Reviewed by Glenn Erickson
Starting late in 1999, Image Entertainment licensed and released a series of Mario Bava DVDs from producer/rights holder Alfredo Leone. Around the same time, Video Watchdog editor and publisher Tim Lucas announced the upcoming publication of his major book on the Italian director. Seven years later, improved editions of most of the same Bava titles are being reissued by Anchor Bay, just as Lucas' massive Bava bio, All the Colors of the Dark has finally been published. Last March, Savant reviewed The Mario Bava Collection Volume 1, which contained five titles: Black Sunday, The Girl Who Knew Too Much, Black Sabbath, Knives of the Avenger and Kill, Baby ... Kill! The new Mario Bava Collection Volume 2 contains seven separate shows, or nine if one counts The House of Exorcism, an ugly reworking of Bava's Lisa and the Devil, and Rabid Dogs, a superior cut included on the disc of Kidnapped.
Anchor Bay's Bava Collections have been in the works for over two years. I spoke with the producer of extras for the company back when they first acquired the collection. The initial plan was to turn the discs into lavish special editions. The disc producer had even lined up the reclusive Barbara Steele for interviews. Those ideas were soon dropped, even before Anchor Bay was purchased by Starz Media. While the Special Edition idea was still on, AB picked up distribution rights for the non-Leone Bava epic Erik the Conqueror. But the company drew the line at importing the much-desired Caltiki, The Immortal Monster because it was in B&W.
Improved transfers for some of the titles makes the Anchor Bay Volume 2 set more than a simple reissue. Several of the Volume 2 discs also feature new commentaries by Tim Lucas, turning them into a virtual 'companion publication' for his just-released book. 1
5 Dolls for an August Moon
1970 / Color / 1:85 anamorphic enhanced / 78 min. / 5 bambole per la luna d'agosto
Starring William Berger, Ira von Fürstenberg, Edwige Fenech,
Howard Ross, Helena Ronee, Teodoro Corrà, Ely Galleani, Edith Meloni, Mauro Bosco, Maurice Poli
Cinematography Antonio Rinaldi
Production Designer Giuseppe Aldrovandi, Giulia Mafai
Film Editor Mario Bava
Original Music Piero Umiliani
Writing credits Mario di Nardo
Produced by Luigi Alessi
Five Dolls for An August Moon shares a flipper disc with Four Times That Night. The 1970 thriller gathers five greedy couples for a weekend of beach house partying that turns into a murder spree. My May 2001 review of the earlier disc stresses Bava's ability to give texture to a story that barely exists beyond his visual contribution. Seen again in this improved transfer, the conventional scenes look exceptional and the best material seems inspired. Color and movement (and Piero Umiliani's wickedly funny lounge soundtrack) compensate for weak characterizations; second-tier Bava is still better than most of the sexy thrillers churned out by Bava's Italian imitators. But why the awful reliance on smash zoom shots? This picture begins with an ugly barrage of zooms.

══════════

■ **Set task**
Can you return everything in the Bava DVD review from "Anchor Bay's Bava" down to "was in B&W.", copied word for word? The listing after this point comes from a separate source.

■ **Information provided**
══════════

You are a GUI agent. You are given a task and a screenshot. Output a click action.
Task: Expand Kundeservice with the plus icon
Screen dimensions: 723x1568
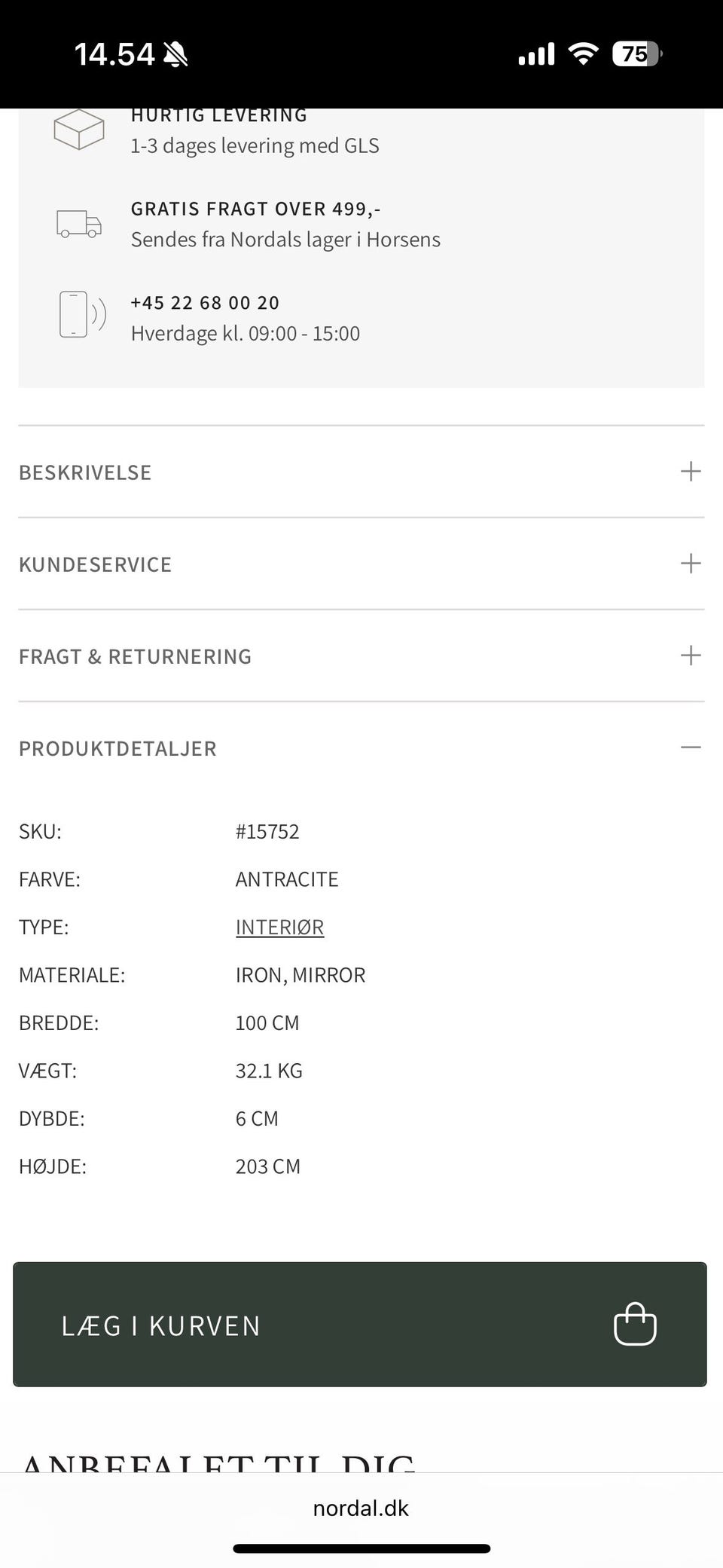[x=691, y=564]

══════════

■ **Worked solution**
Anchor Bay's Bava Collections have been in the works for over two years. I spoke with the producer of extras for the company back when they first acquired the collection. The initial plan was to turn the discs into lavish special editions. The disc producer had even lined up the reclusive Barbara Steele for interviews. Those ideas were soon dropped, even before Anchor Bay was purchased by Starz Media. While the Special Edition idea was still on, AB picked up distribution rights for the non-Leone Bava epic Erik the Conqueror. But the company drew the line at importing the much-desired Caltiki, The Immortal Monster because it was in B&W.